* Problem details *
For this exercise, repeat the listing below from its first line through the line containing "Bookmark this page", exactly as written.

* Records provided *
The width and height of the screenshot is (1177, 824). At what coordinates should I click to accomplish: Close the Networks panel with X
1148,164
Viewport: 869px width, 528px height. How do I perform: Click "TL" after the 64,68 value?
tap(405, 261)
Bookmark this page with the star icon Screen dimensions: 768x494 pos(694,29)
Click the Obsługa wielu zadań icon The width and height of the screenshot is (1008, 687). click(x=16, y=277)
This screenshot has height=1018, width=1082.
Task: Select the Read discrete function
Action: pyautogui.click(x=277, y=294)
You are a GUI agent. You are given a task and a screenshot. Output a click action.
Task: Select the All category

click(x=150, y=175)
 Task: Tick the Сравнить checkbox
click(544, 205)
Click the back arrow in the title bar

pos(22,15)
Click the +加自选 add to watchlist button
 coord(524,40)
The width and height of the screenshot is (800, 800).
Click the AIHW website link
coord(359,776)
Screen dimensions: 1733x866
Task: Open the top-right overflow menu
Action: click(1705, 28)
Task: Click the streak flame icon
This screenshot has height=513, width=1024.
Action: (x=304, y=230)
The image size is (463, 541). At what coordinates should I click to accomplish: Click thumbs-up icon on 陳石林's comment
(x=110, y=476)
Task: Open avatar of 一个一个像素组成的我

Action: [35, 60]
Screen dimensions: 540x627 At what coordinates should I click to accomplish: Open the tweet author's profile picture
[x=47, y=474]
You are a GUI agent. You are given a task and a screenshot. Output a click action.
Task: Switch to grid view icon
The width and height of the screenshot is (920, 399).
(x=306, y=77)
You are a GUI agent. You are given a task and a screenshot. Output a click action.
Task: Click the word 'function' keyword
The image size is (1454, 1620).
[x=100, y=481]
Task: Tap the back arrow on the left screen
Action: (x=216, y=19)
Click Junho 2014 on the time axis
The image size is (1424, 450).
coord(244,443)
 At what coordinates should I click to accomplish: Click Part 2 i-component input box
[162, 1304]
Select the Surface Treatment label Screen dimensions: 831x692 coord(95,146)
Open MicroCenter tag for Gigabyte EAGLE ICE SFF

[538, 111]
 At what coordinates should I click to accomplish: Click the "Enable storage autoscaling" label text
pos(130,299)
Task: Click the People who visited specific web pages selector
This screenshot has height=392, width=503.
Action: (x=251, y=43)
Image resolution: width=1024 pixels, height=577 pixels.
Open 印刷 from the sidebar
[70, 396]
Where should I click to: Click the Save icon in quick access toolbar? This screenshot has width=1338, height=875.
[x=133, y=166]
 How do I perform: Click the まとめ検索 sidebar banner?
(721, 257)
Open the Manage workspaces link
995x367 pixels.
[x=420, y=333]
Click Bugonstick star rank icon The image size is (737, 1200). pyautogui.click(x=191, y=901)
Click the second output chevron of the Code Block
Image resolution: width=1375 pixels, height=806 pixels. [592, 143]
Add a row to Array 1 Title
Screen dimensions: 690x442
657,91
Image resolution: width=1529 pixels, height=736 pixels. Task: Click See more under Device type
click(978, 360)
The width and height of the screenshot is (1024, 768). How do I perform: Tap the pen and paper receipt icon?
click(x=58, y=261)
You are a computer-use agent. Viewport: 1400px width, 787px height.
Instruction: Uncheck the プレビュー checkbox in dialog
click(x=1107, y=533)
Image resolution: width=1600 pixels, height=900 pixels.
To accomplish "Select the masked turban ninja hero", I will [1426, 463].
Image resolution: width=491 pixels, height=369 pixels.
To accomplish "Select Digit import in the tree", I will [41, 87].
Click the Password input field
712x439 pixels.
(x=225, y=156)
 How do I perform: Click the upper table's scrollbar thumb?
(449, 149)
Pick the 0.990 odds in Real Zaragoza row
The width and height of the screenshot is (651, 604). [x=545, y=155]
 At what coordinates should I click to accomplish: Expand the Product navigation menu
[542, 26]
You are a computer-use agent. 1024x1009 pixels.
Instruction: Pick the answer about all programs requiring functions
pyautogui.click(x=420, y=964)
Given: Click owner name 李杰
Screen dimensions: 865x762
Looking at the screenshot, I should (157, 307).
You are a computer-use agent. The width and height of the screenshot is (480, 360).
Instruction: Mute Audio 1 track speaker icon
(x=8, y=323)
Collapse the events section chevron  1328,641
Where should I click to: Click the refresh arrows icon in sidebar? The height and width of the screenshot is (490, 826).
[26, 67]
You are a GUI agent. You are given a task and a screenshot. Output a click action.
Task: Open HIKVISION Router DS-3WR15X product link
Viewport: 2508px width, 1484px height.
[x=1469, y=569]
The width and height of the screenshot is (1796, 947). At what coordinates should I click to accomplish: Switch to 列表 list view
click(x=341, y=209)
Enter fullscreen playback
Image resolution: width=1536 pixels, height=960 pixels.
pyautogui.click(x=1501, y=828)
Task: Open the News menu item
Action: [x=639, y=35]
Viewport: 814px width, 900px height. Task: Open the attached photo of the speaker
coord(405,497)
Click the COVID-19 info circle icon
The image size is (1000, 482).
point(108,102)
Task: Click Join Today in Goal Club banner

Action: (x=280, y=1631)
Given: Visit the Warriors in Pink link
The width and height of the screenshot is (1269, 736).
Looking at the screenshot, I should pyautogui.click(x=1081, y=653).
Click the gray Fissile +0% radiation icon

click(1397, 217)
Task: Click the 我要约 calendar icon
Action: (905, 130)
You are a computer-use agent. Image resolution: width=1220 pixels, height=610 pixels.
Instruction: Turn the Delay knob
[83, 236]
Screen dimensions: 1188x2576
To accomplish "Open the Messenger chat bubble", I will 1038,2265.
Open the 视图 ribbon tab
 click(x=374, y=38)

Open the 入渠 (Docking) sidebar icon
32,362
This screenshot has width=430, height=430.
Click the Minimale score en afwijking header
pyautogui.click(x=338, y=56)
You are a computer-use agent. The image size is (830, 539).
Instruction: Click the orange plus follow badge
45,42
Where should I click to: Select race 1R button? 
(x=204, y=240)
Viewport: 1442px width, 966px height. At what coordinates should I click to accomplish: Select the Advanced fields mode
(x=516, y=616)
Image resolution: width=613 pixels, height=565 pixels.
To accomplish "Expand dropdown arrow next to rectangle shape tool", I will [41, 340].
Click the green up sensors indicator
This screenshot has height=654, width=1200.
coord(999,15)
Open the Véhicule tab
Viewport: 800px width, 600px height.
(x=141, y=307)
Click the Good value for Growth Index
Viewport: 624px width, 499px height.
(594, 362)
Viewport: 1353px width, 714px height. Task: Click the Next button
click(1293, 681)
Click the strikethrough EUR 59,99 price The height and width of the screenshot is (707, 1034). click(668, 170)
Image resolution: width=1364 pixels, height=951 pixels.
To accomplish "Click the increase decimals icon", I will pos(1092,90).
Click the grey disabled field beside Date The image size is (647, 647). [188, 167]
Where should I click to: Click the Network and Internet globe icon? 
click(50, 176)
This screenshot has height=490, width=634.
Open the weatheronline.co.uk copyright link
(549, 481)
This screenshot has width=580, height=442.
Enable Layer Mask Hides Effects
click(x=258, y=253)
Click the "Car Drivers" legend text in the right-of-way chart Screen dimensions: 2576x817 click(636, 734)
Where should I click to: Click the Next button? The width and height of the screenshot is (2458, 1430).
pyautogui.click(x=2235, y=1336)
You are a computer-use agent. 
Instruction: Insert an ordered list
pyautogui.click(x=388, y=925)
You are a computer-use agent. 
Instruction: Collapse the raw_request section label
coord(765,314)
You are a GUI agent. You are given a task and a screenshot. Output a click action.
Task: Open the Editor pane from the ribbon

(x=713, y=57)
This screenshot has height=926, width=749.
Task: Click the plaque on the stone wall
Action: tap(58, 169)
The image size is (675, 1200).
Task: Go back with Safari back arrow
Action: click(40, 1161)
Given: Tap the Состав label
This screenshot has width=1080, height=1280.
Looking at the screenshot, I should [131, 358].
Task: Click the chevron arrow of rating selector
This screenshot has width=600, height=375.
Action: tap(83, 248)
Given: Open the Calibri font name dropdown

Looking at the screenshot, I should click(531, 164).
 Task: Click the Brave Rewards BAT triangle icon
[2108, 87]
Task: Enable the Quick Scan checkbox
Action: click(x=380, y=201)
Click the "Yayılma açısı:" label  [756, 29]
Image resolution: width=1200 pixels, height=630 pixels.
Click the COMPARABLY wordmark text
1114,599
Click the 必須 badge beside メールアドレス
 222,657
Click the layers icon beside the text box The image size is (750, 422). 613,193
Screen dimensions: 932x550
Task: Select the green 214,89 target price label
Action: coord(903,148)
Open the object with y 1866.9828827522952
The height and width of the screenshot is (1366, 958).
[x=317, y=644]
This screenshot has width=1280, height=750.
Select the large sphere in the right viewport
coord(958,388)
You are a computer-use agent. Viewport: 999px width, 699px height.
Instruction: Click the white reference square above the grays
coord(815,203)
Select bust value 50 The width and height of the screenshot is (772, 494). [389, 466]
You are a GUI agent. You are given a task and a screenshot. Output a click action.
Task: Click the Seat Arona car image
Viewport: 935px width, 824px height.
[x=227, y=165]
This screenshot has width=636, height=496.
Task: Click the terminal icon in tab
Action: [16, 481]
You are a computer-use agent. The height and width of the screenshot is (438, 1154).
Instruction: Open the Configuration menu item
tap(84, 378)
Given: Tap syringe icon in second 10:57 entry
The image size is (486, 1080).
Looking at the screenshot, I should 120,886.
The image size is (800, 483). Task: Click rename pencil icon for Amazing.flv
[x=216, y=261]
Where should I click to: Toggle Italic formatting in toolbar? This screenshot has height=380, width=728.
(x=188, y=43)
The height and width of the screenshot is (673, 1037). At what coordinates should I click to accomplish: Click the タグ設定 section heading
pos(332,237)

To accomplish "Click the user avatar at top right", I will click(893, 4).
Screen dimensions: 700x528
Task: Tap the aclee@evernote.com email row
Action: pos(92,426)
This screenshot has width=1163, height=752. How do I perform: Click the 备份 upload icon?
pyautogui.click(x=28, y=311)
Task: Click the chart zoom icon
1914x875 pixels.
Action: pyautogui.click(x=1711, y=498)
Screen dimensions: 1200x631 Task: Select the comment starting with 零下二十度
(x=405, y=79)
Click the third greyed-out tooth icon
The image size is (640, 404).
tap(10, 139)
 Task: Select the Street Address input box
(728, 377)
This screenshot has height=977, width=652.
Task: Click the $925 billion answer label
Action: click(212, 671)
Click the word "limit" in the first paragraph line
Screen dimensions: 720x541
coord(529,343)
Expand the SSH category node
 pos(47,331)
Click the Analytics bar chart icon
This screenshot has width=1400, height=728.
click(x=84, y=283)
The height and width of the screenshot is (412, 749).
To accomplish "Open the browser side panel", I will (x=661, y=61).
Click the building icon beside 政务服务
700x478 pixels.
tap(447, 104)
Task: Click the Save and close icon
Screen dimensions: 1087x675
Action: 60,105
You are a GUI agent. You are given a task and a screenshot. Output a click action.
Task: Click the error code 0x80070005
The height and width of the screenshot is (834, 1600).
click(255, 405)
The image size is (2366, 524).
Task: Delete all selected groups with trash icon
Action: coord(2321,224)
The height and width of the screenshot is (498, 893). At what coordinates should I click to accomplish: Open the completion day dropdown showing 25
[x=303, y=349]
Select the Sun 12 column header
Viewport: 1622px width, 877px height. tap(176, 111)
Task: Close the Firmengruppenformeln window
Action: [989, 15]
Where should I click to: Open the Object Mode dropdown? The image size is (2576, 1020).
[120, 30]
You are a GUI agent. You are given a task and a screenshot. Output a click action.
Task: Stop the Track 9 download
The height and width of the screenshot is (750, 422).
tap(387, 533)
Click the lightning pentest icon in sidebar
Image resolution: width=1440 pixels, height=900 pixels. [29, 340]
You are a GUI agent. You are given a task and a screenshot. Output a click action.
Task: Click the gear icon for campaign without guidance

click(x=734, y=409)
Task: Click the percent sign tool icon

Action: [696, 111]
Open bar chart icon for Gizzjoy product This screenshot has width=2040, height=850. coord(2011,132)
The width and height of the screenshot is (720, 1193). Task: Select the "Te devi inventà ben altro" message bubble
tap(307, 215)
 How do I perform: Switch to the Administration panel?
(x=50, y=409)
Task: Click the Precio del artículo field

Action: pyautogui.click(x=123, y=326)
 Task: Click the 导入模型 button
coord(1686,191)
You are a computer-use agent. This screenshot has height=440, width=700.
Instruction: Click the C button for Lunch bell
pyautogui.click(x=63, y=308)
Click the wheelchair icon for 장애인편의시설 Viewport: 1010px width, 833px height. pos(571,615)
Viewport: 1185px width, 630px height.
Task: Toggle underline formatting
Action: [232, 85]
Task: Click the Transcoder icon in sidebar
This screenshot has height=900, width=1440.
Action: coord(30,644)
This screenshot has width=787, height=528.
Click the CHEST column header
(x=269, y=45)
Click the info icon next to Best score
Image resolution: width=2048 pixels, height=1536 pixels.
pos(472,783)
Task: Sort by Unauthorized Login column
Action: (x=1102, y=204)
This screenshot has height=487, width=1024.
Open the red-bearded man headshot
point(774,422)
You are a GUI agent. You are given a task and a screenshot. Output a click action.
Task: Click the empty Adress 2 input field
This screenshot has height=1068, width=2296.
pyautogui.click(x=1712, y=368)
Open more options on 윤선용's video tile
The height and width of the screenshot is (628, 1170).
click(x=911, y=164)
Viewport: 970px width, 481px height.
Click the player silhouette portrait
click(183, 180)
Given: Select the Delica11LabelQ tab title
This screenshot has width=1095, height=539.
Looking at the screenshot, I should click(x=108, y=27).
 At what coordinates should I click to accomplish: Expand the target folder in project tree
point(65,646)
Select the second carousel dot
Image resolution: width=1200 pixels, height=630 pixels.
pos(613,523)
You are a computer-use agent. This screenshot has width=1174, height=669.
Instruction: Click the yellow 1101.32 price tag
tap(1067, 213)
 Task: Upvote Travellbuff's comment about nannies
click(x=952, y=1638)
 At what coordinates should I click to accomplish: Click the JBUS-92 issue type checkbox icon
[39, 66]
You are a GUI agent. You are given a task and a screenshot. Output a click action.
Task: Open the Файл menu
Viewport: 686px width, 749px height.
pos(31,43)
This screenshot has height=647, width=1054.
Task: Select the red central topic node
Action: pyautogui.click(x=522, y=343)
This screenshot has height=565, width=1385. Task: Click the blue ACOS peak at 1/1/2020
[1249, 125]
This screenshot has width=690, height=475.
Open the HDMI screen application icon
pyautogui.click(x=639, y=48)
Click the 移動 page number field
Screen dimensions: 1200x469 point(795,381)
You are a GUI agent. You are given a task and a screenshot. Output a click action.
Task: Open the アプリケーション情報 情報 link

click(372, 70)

* Exercise solution *
The width and height of the screenshot is (1177, 824). At what coordinates should I click to accomplish: Close the Networks panel with X
1148,164
Viewport: 869px width, 528px height. How do I perform: Click "TL" after the 64,68 value?
tap(405, 261)
Bookmark this page with the star icon Screen dimensions: 768x494 pos(694,29)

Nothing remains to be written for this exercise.